I don't know if this is the right area, but maybe an older person could see through the confusion of the situation. Basically, I've been friends with a certain person for almost five years now, and for the first year or two, we were great friends. Over the next two years we became kind of contrasting in views, but still hung out like best friends. This year, it has gotten horrible. I recently realized that the reason I had lost motivation for programming (a hobby of mine) was due to a nasty comment they had made. I had thought that it hadn't affected me, but it was buried deep within, and I couldn't even program anything because I kept hating the ideas I came up with, subconsciously, and then after tripping on opiates (hah) it became perfectly clear to me, and I feel angered because of this. Anyways, I could go on and on about the many times he's gone out of his way to make me feel like crap or bother me, and yet I've put up with it for years. I feel like I don't have the strength to tell them off, so I'm looking for the best way to put an end to a long strained relationship. I think in the long run, it will be the healthiest thing for me.

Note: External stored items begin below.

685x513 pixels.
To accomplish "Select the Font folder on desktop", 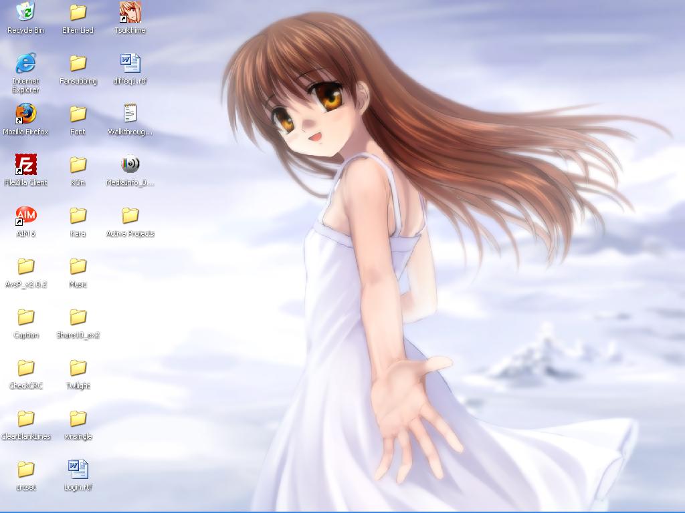I will pos(78,114).
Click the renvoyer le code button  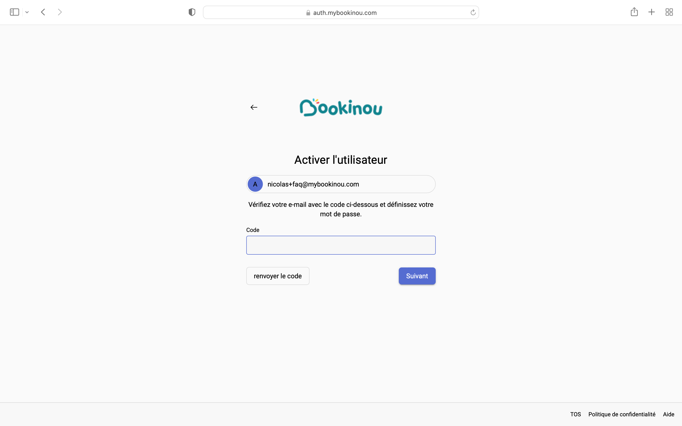278,276
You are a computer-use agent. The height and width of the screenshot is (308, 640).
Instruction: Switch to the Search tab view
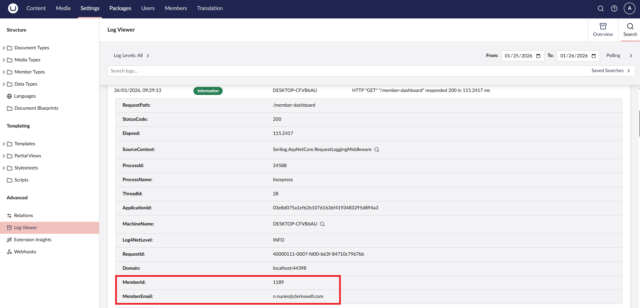pyautogui.click(x=630, y=30)
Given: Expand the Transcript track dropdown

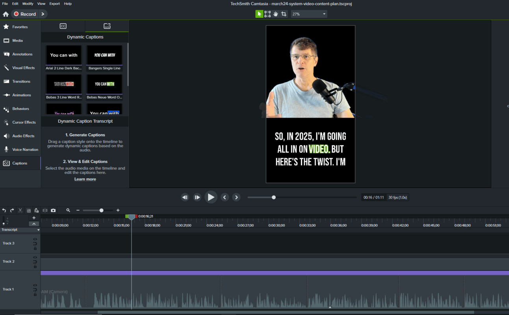Looking at the screenshot, I should pyautogui.click(x=38, y=230).
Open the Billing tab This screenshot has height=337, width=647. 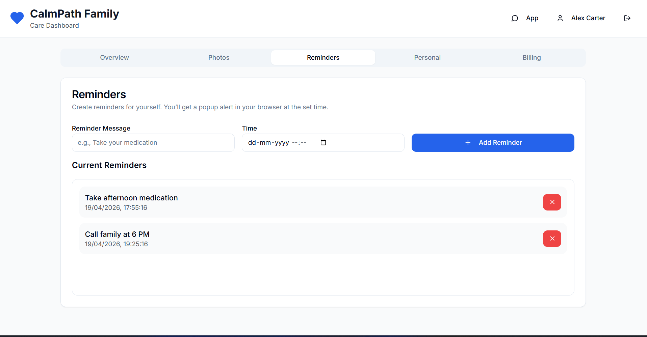pyautogui.click(x=531, y=58)
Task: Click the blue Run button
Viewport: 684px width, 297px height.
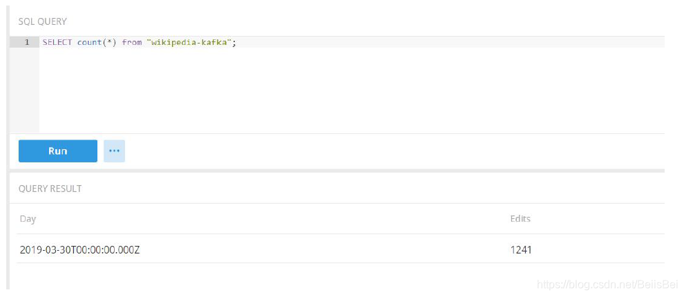Action: (x=57, y=151)
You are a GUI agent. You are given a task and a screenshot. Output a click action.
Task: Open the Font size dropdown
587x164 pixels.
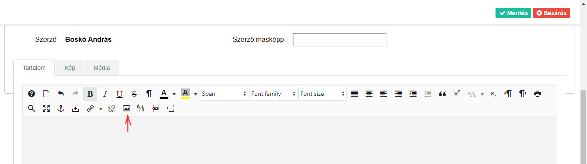click(x=322, y=94)
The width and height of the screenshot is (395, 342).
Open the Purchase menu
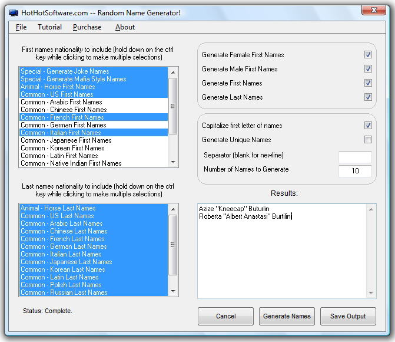[x=87, y=27]
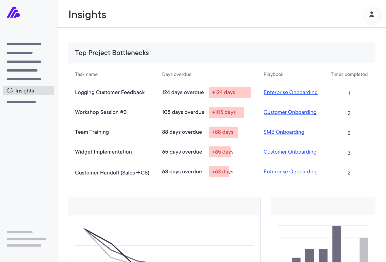Viewport: 386px width, 262px height.
Task: Click the +88 days badge for Team Training
Action: click(x=223, y=132)
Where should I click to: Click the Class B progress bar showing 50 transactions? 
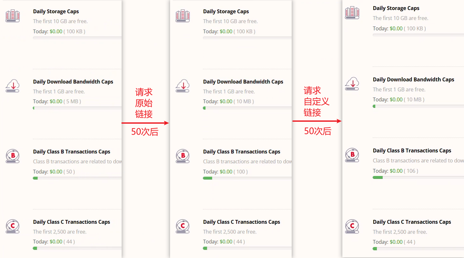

I think you said it all right there. Explain what happened and why. Perhaps end on a good note. Great friendship for 10 years and you have both drifted and it's healthier to get away and do other things. Not sure really what to say. Just sad that no one asnwered you.
it almost pains me to read posts like this. but if there's one thing that i can tell you it is that everyone has gone through relationships like this at one point in their lives. even the people you think of as strong and or as someone who wouldn't put up with crap from another person wasn't born that way. they learn to be stronger. whether they learn that lesson at 16 or 60 is the difference. no one who knows me today would believe for one second that i'd let someone treat me with disrespect. but i'm probably at least 3 times your age and i got here the way most people got here. by experience. and that just takes time. there's one thing you should remember. someone who has to put other people down is someone who isn't feeling great about themselves. that is true in every case at every point in history. those who have self-respect and like themselves, don't have the need to make others feel small. so this friend has an issue that you can't solve. just by writing what you've written here, you've taken the first step to being a stronger person and you will BE that stronger person by refusing to allow this so-called friend to belittle you. i get the feeling that you don't want a face to face confrontation over this. so don't return phone calls, try to avoid them if possible. if they confront you on this you might say without anger, sorry but i just want to be around someone who's positive and not someone who puts me down. i know all of this is easy for an older person to say. it's always harder when you're younger and there's more peer pressure involved. but you sound like you've already taken a stand for yourself and that's a fantastic thing that will only bode well for your future friendships. seriously...there are a lot of older people on here who are willing to listen. i hope this will encourage you to ask when you need help.
Friendships come and go in life. Some last longer than others. Holding on to ones that are over is common. Best to just move on sounds like to me and don't look back.